From 056bb5b0fab54fcf7ab2c1c6aa6562a1d79dd124 Mon Sep 17 00:00:00 2001
From: YaoyaoChang <cyy574006791@qq.com>
Date: Tue, 26 Aug 2025 19:44:34 -0700
Subject: [PATCH] add args to use_eager

---
 demo/inference_from_file.py     | 8 +++++++-
 demo/text_examples/2p_short.txt | 2 ++
 2 files changed, 9 insertions(+), 1 deletion(-)
 create mode 100644 demo/text_examples/2p_short.txt

diff --git a/demo/inference_from_file.py b/demo/inference_from_file.py
index 078b53a..21f3407 100644
--- a/demo/inference_from_file.py
+++ b/demo/inference_from_file.py
@@ -175,6 +175,11 @@ def parse_args():
         default=1.3,
         help="CFG (Classifier-Free Guidance) scale for generation (default: 1.3)",
     )
+    parser.add_argument(
+        "--use_eager",
+        action="store_true",
+        help="Use eager attention mode instead of flash_attention_2",
+    )
     
     return parser.parse_args()
 
@@ -244,11 +249,12 @@ def main():
     processor = VibeVoiceProcessor.from_pretrained(args.model_path)
 
     # Load model
+    attn_implementation = "flash_attention_2" if not args.use_eager else "eager"

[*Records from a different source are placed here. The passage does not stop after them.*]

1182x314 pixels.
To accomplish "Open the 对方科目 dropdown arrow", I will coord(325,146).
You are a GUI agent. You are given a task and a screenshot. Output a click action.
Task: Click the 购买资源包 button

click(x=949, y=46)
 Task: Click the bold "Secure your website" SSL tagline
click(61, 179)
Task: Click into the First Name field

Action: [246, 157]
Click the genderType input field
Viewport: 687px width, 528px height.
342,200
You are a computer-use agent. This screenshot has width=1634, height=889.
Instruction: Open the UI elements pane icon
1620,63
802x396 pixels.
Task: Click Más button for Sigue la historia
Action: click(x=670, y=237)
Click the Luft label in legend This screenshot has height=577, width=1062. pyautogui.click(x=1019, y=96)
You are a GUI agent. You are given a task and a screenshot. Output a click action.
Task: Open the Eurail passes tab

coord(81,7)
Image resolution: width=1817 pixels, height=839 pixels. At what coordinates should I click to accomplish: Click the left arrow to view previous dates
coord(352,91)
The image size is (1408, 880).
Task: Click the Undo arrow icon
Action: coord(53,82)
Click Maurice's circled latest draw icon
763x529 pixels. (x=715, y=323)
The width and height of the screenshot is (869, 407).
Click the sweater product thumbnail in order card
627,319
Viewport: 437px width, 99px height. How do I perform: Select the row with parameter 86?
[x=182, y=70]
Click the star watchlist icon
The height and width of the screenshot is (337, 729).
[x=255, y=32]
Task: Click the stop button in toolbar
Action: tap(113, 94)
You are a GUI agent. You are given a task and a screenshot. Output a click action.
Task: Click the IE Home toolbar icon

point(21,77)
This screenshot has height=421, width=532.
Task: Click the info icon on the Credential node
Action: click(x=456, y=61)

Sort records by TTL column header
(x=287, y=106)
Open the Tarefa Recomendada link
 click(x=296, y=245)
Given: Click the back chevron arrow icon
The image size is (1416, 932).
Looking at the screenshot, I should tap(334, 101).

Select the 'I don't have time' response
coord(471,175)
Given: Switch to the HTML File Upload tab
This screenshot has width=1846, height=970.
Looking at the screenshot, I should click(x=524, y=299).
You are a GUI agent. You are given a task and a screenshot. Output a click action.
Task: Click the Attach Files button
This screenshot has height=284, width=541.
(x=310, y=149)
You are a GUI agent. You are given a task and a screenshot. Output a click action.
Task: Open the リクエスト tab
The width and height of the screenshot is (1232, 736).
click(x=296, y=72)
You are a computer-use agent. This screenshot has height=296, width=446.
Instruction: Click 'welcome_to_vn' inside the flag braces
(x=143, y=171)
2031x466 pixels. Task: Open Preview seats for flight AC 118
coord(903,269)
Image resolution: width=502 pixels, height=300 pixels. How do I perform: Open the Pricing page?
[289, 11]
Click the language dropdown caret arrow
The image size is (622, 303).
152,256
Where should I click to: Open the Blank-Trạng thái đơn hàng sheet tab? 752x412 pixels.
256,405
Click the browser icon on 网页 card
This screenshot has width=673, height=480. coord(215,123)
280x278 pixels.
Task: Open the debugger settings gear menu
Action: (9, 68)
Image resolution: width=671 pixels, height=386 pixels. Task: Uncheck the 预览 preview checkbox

     model = VibeVoiceForConditionalGenerationInference.from_pretrained(
         args.model_path,
         torch_dtype=torch.bfloat16,
         device_map='cuda',
-        attn_implementation="flash_attention_2" # we only test flash_attention_2
+        attn_implementation=attn_implementation # flash_attention_2 is recommended, eager may lead to lower audio quality
     )
 
     model.eval()
diff --git a/demo/text_examples/2p_short.txt b/demo/text_examples/2p_short.txt
new file mode 100644
index 0000000..0f9c0e4
--- /dev/null
+++ b/demo/text_examples/2p_short.txt
@@ -0,0 +1,2 @@
+Speaker 1: I heard there’s big news in TTS lately?
+Speaker 2: Yes! Microsoft Research just open-sourced VibeVoice. The model can generate speech up to 90 minutes long, with smooth delivery and rich emotion — it’s absolutely amazing.
\ No newline at end of file